AVAILABLE DATA:
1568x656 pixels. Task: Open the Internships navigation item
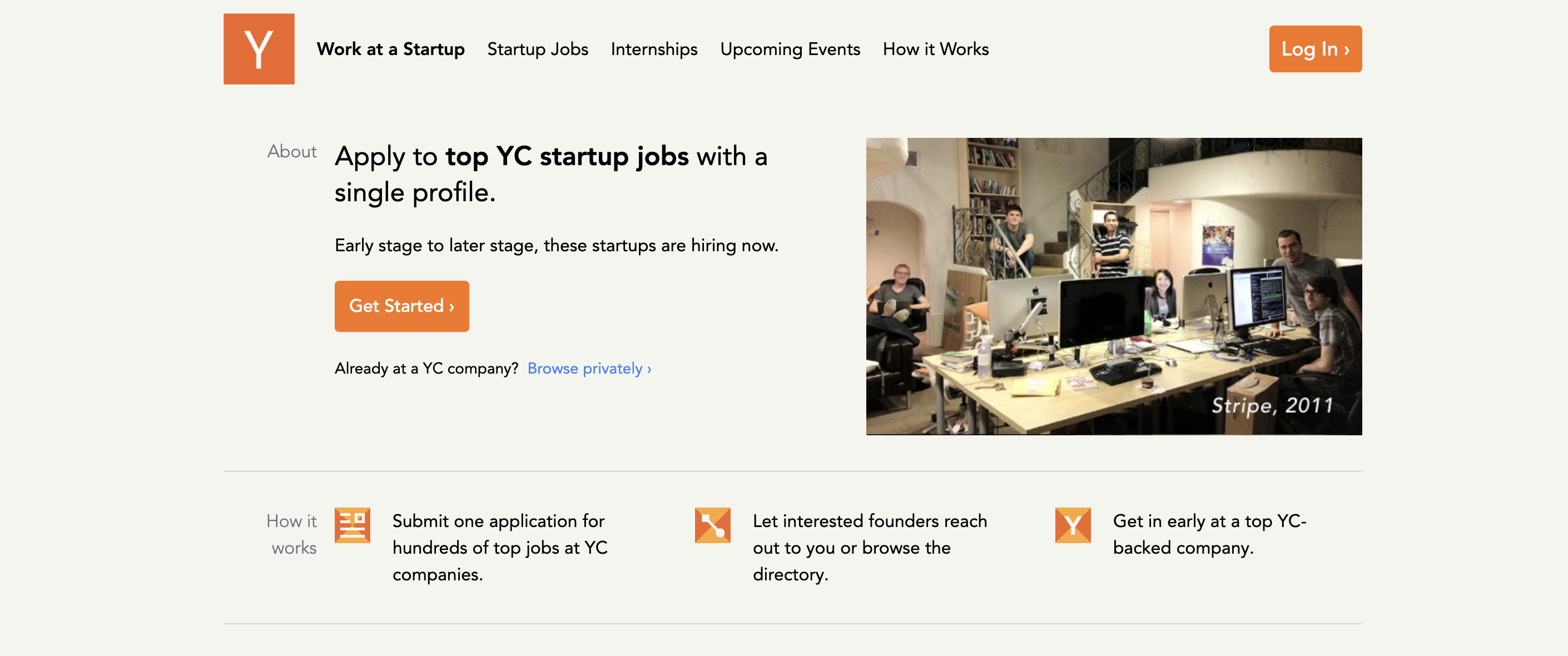point(654,49)
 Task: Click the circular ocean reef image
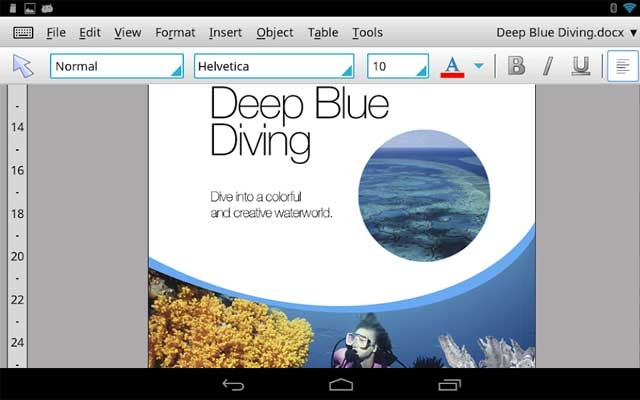pos(424,195)
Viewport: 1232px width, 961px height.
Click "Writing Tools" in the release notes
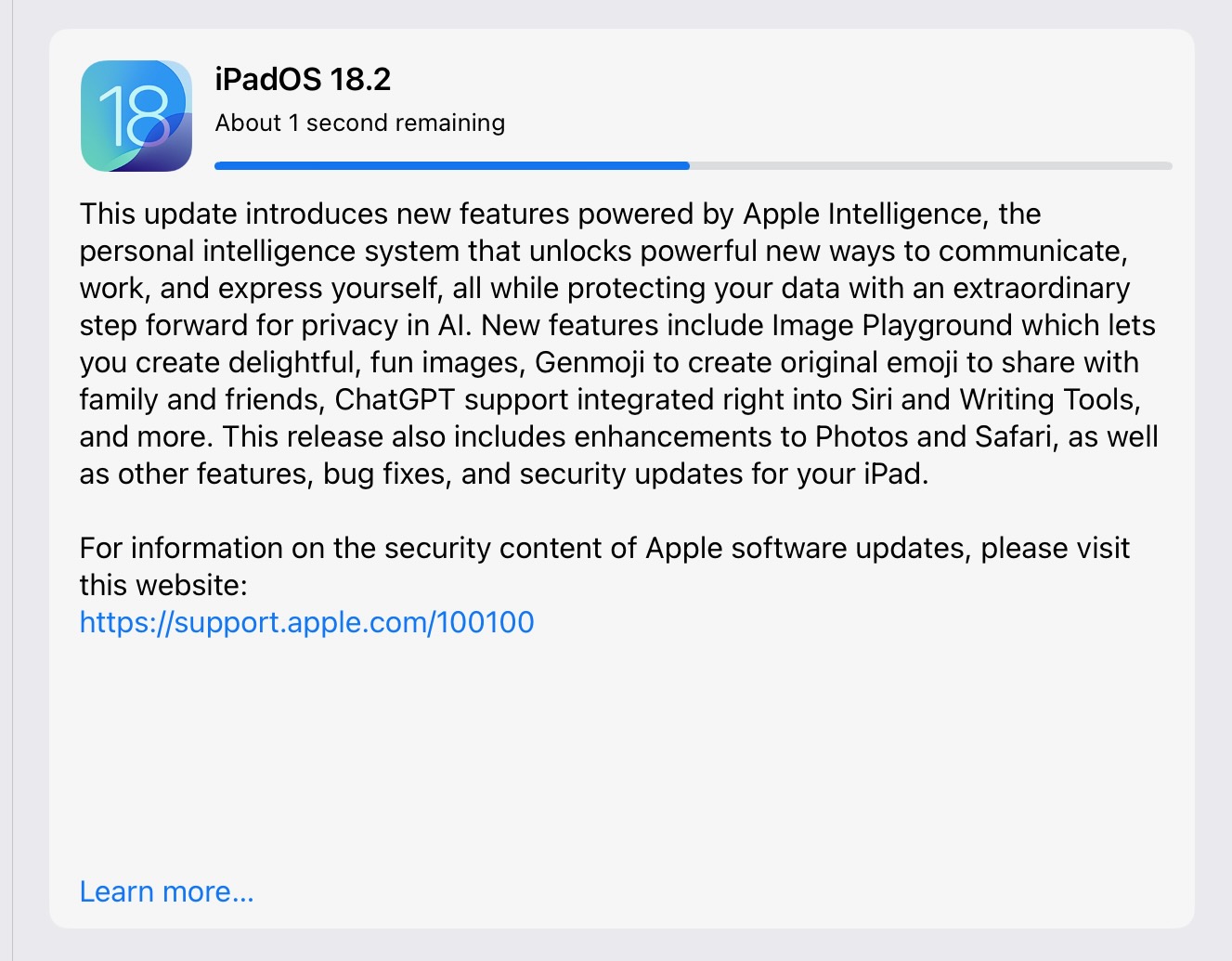pos(1049,400)
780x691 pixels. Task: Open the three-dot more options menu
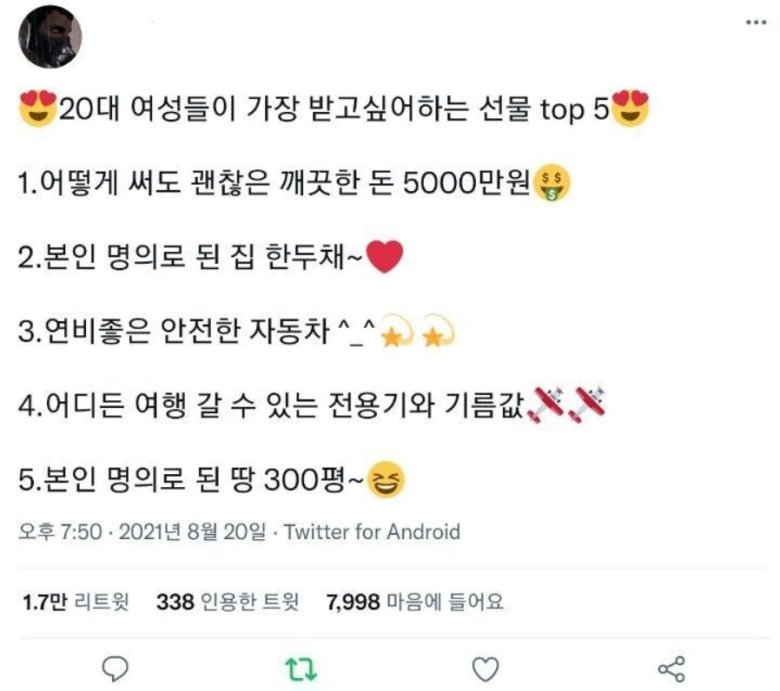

TASK BRIEF: From the first line to the last, write out the data exactly, omitting any pictures.

RESPONSE TO THIS TASK:
1568x656 pixels. Task: Open the Internships navigation item
point(654,49)
 Task: Click the circular ocean reef image
pos(424,195)
Viewport: 1232px width, 961px height.
Click "Writing Tools" in the release notes
pos(1049,400)
780x691 pixels. Task: Open the three-dot more options menu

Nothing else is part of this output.